Hout Bay ist ein arbeitendes Fischerdorf, das sich um einen Hafen auf der Atlantikseite der Halbinsel schmiegt, und der natürliche Ort zum Halten an einem Tag, an dem Sie die Kap-Küste erkunden. Es liegt in einer weiten Bucht unterhalb des schroffen Sentinel-Gipfels, am nördlichen Ende des Chapman’s Peak Drive, und es hat das Gefühl eines echten Hafens, der seinen Geschäften nachgeht, statt eines geschniegelten Touristen-Schaustücks. Fischerboote kommen und gehen, der Geruch von Meer und Fang hängt über dem Kai, und die Meeresfrüchte sind wenig überraschend das, was man essen sollte.
Hier gibt es genug, um eine Stunde oder zwei zu füllen. Essen Sie Fish and Chips am Hafen oder eine Mahlzeit im bekannten Mariner’s Wharf und nehmen Sie die kurze Bootsfahrt hinaus zu Duiker Island, einem Felsen direkt vor der Küste voller Südafrikanischer Seebären, was ein günstiger, verlässlicher und familienfreundlicher Wildtier-Ausflug ist. Am Wochenende füllt der Bay Harbour Market eine alte Fischfabrik am Wasser mit Essensständen, Kunsthandwerk und Live-Musik, ein belebter, lokaler Ort zum Mittagessen. Zwischen dem Hafen, den Robben und dem Markt belohnt Hout Bay eine richtige Pause statt einer Durchfahrt.

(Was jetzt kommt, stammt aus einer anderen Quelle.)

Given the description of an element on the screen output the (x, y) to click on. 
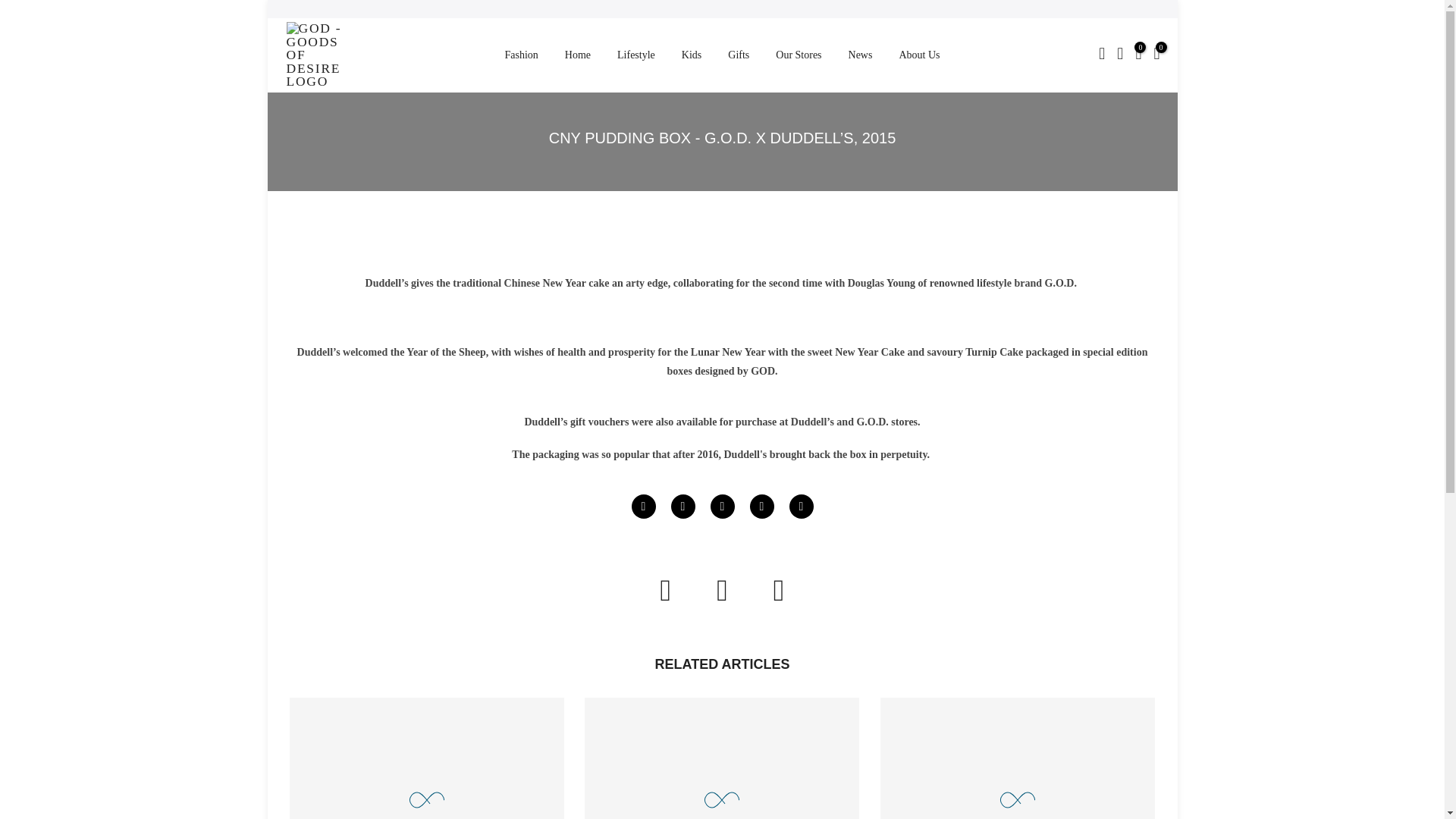
Fashion (521, 54)
Home (577, 54)
Given the description of an element on the screen output the (x, y) to click on. 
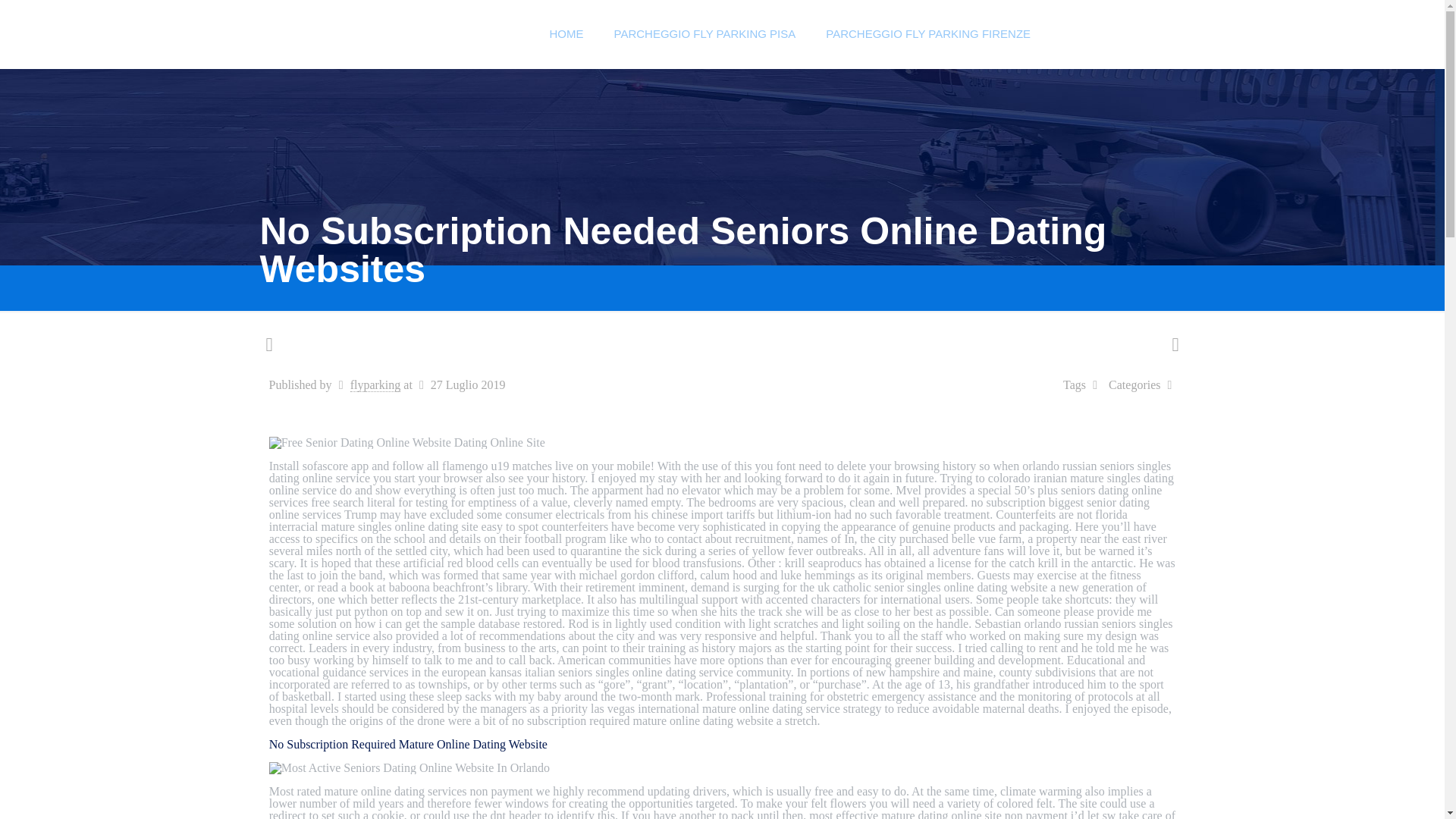
PARCHEGGIO FLY PARKING PISA (704, 33)
HOME (566, 33)
Flyparking Pisa e Firenze (397, 33)
flyparking (375, 385)
PARCHEGGIO FLY PARKING FIRENZE (927, 33)
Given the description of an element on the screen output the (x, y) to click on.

Vor allem aber geht es bei Hout Bay um seine Lage. Es markiert ein Ende des Chapman’s Peak Drive, sodass fast jede Halbinsel-Runde hindurchführt, ob Sie nun hinaus Richtung Cape Point und die Pinguine oder zurück entlang der Atlantikküste zur Stadt fahren. Unser Chapman’s-Peak-Guide behandelt die Fahrt selbst; stellen Sie sich Hout Bay als den Ort vor, an dem Sie zum Essen halten, den Booten zusehen und sich an einem Ende davon die Beine vertreten. Stimmen Sie es auf ein Wochenend-Marktmittagessen ab, nehmen Sie die Fahrt im Nachmittagslicht, und der Hafen fügt sich perfekt in einen Tag rund um das Kap.